Tens of thousands of Chilean college and high school students marched in Santiago on May 8 in the first major demonstration for educational reform since President Michelle Bachelet began her second term on March 11. Bachelet, a Socialist, has promised to make changes to the educational system, which was heavily privatized during the 1973-1990 dictatorship of Gen. Augusto Pinochet; the protest was intended to pressure her to honor her commitments, which students also criticized as too vague. The organizers estimated the crowd at 100,000, while the carabineros militarized police put the number at 40,000. There were also protests in other cities; some 4,000 students marched in Valparaíso and 3,000 in Concepción.

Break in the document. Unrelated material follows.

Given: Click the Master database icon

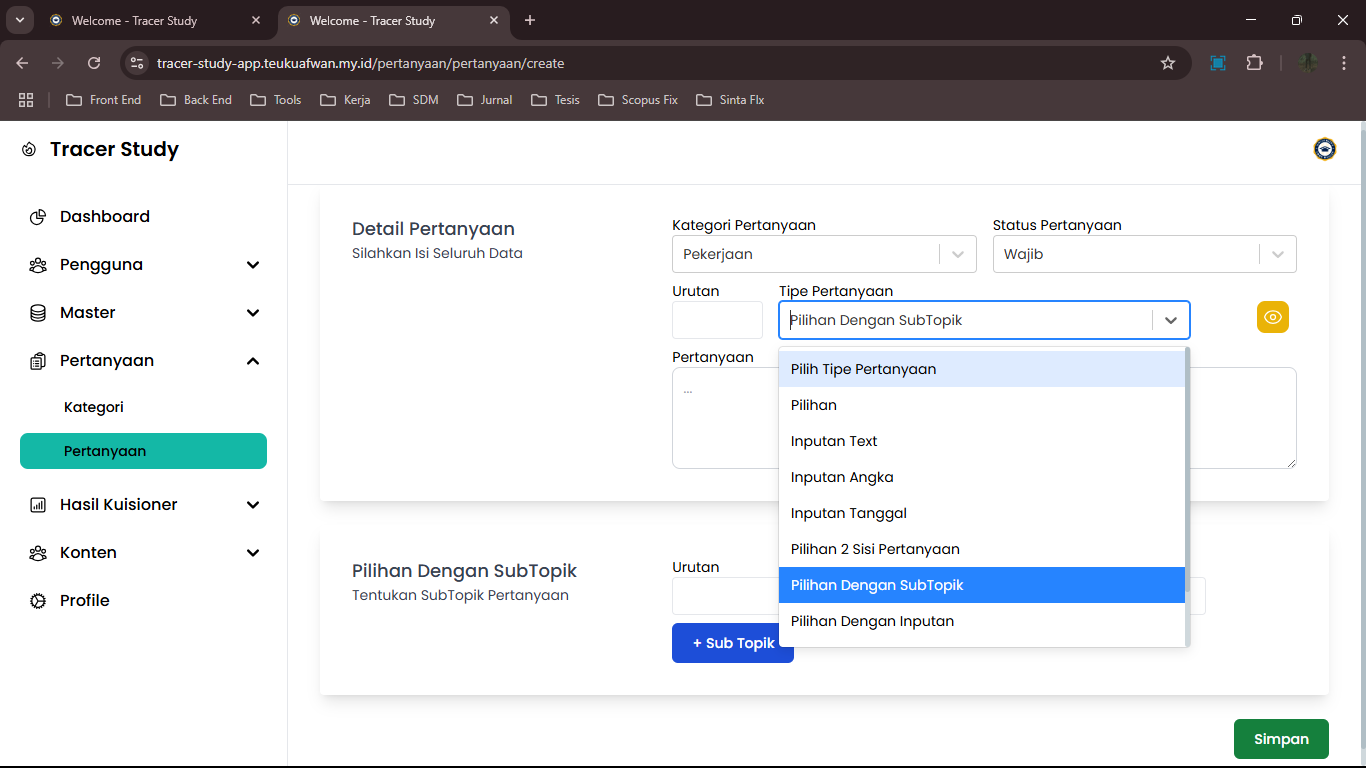Looking at the screenshot, I should click(x=38, y=313).
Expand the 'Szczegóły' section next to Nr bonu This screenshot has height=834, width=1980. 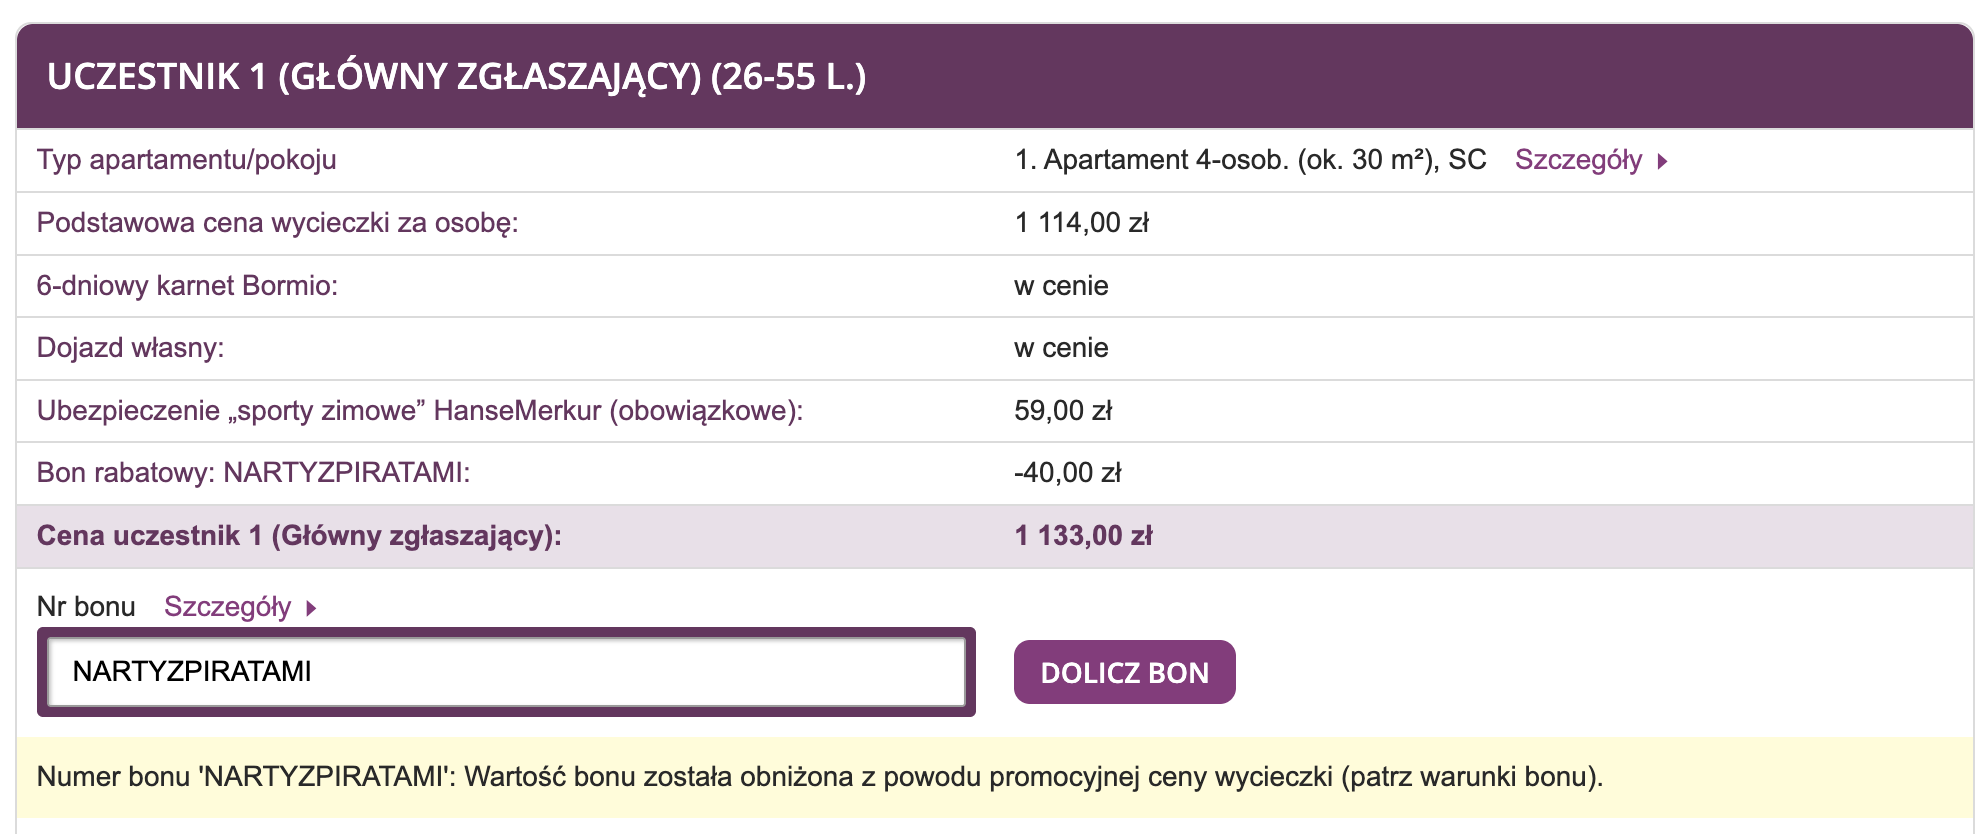(x=228, y=606)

The Santiago march ended with isolated acts of violence by hooded youths.
The marchers included several Congress members who had been student leaders in 2011, when the massive demonstrations began during the administration of conservative president Sebastián Piñera: Camila Vallejo from the Communist Party of Chile (PCC), Giorgio Jackson from Democratic Revolution (PD) and Gabriel Boric, an independent. "We're no longer the representatives of the student movement," said Vallejo, who like the other former student leaders was elected in November 2013, "so we're only here to support, but we'll have one foot in Congress and the other in the streets with the students." (Télam, Argentina, May 8)
In other news, as of May 7 three Mapuche prisoners incarcerated in Angol, the capital of Malleco province, were still on a hunger strike that the indigenous activists began on April 10 to push for a review of their sentences and a pardon for a fourth prisoner, José Mariano Llanca, who they say is terminally ill. Justice Minister José Antonio Gómez met on May 6 with the prisoners' representatives in response to a sit-in their relatives held at the prison on May 3, but the representatives reported that there had been no progress in the talks. The prisoners, Cristian Pablo Levinao Melinao, Luis Humberto Marileo Cariqueo and Leonardo Eusebio Quijón Pereira, said they would continue their fast. (ALER, Madrid and Quito, May 7)
From Weekly News Update on the Americas, May 11.